A new estimate from the Kaiser Family Foundation suggests that, if fully implemented, the House Republican budget would reduce Medicaid enrollment nationally by between 14 million and 27 million people. (Kaiser Health News is an editorially independent program of the Foundation.) That’s above and beyond the 17 million who would not get Medicaid because the Republicans would also repeal the health law. And while conventional wisdom suggests Republicans will not succeed fully in either endeavor, the latest signs from Washington suggest the Republicans could very easily extract significant Medicaid reductions before the budget negotiations are over.
What would that mean for a clinic like St. John’s? I put that question to longtime director Jim Mangia, who responded by sketching out its finances. As a federally qualified health clinic, St. John’s gets extra payments for every Medicaid patient it sees. This is by design: It’s meant to subsidize care for the uninsured, who generally pay very little or nothing at all. And that’s precisely what happens at St. John’s. Medicaid patients are about 30 percent of the patient mix but 40 percent of the revenue. “It’s our best payer, our bread and butter,” Mangia says. And if the clinics’ Medicaid population shrinks, the clinic’s revenue will shrink with it.
Mangia refused to speculate on how he and his staff would respond, but it seems likely they’d have to reduce spending somewhere, particularly since the state of California is already contemplating major Medicaid cuts. And, as I walked around the clinic, I didn’t get the impression that downsizing would be easy. The facility I saw was clean but hardly lavish. The big investments, such that they were, seemed to be standard equipment and a new electronic medical records system. In its public filings, Mangia said, St. John’s reports an operating margin of just 2 percent.

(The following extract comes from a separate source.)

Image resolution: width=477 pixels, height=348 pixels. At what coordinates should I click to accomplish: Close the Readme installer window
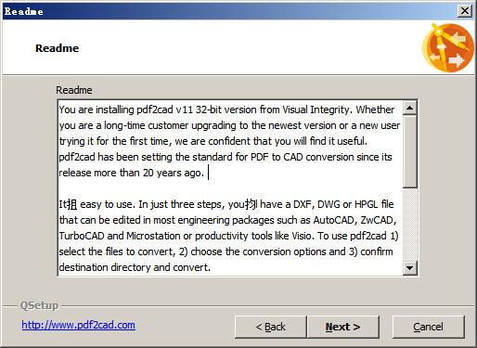click(465, 11)
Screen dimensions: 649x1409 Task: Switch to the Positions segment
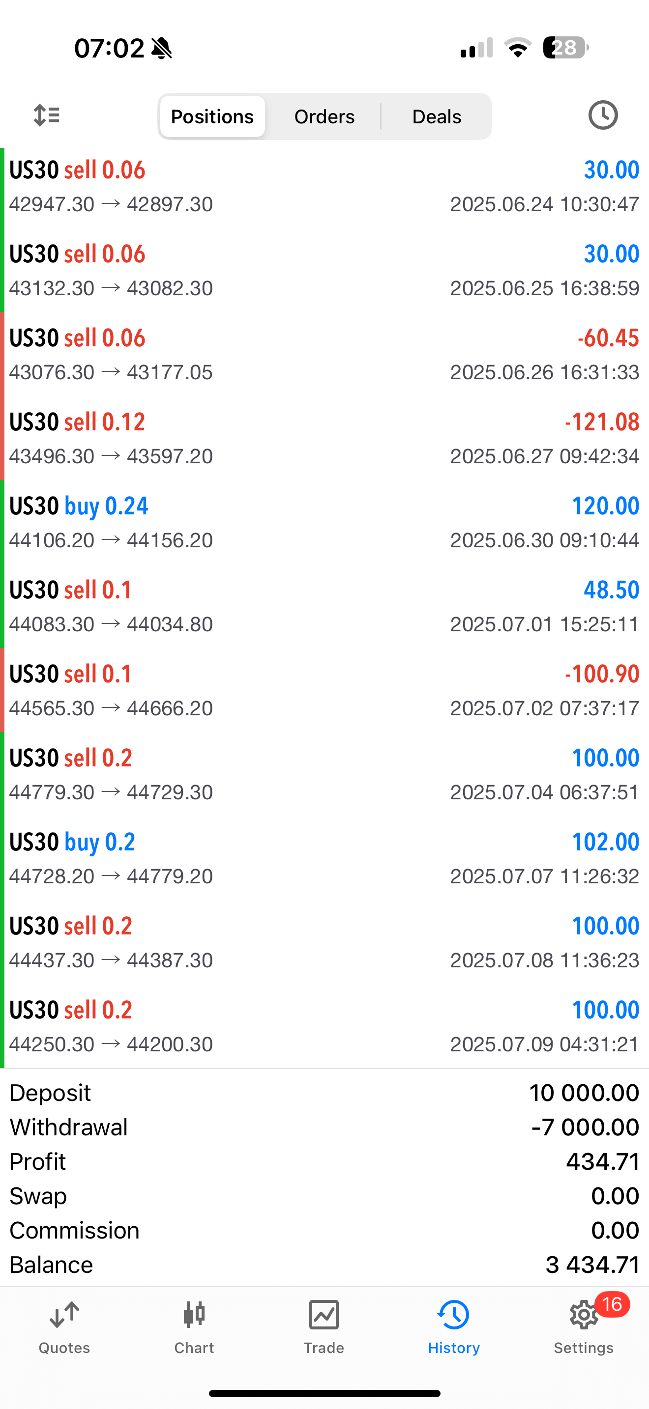click(x=212, y=117)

At one point, Mangia mentioned St. John’s had started offering its patients podiatry. That sounded a bit superfluous — is bunion care really a taxpayer responsibility? — until Mangia explained the rationale. It seems clinic staff see many diabetics with severe, untreated foot problems, because of poor circulation. But Mangia said the county’s public hospitals, frequently the uninsured’s only option for specialty care, generally have a six- to nine-month waiting list for treatment — and patients end up requiring amputations before they see specialists. “My doctors came in here, and said we can’t in good conscience keep referring these folks to the county,” Mangia explained. The clinic ended up hiring two podiatrists. Mangia isn’t sure the investment saved the clinic dollars, but he estimates it saved about 750 limbs in the last year.

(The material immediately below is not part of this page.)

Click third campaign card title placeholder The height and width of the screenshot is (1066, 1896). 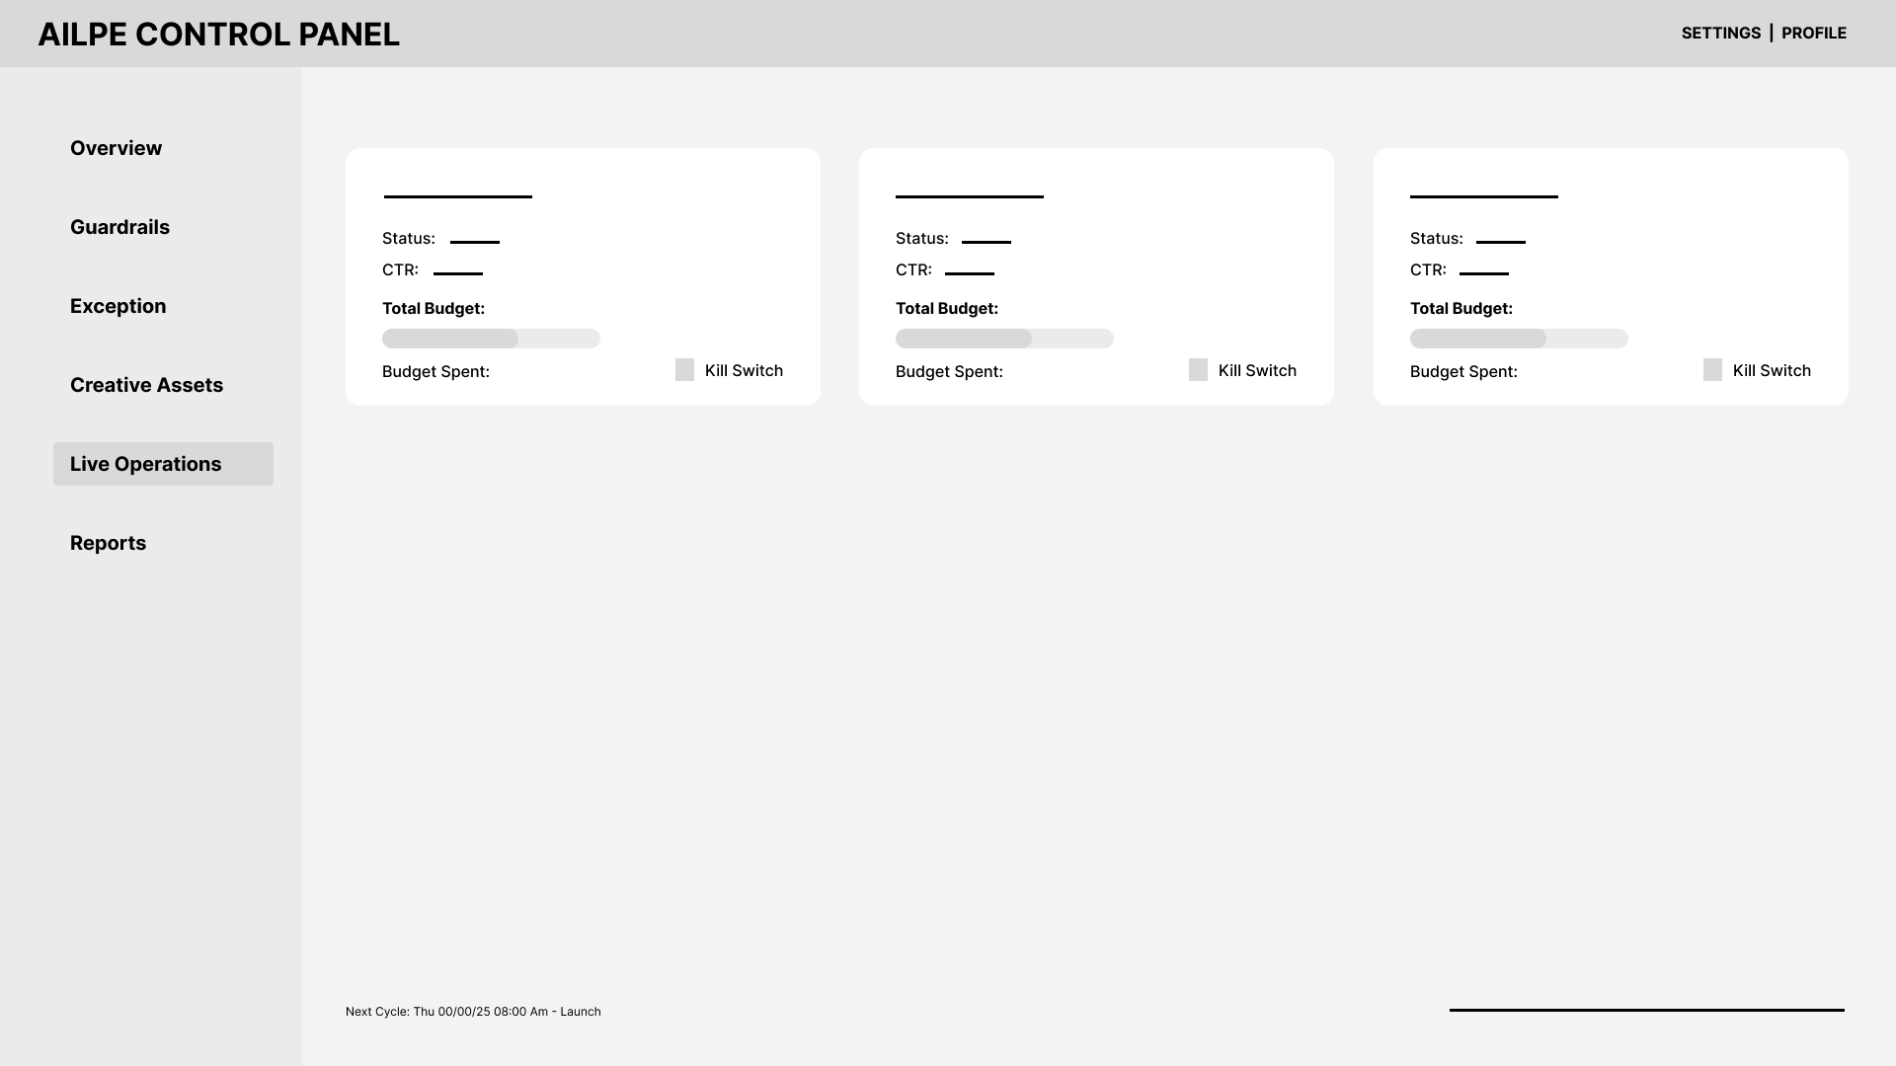(1483, 196)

Clinics like St. John’s have a way of finding their ways through financial crises. Mangia, who is obviously a gifted fundraiser, could try to lean more heavily on philanthropy. But the cuts that Republicans are proposing and that Washington is contemplating are too large to be offset with donations. The medical safety net of clinics and hospitals would inevitably end up offering fewer services or seeing fewer people, even as the withdrawal of Medicaid coverage forced more low-income Americans to seek charity care. “It’d be disastrous,” Mangia says. I’m inclined to take his word for it - and you should be, too.
Jonathan Cohn is a senior editor at The New Republic . His California-based reporting for this column was done in conjunction with the Kaiser Family Foundation Media Fellowships Program.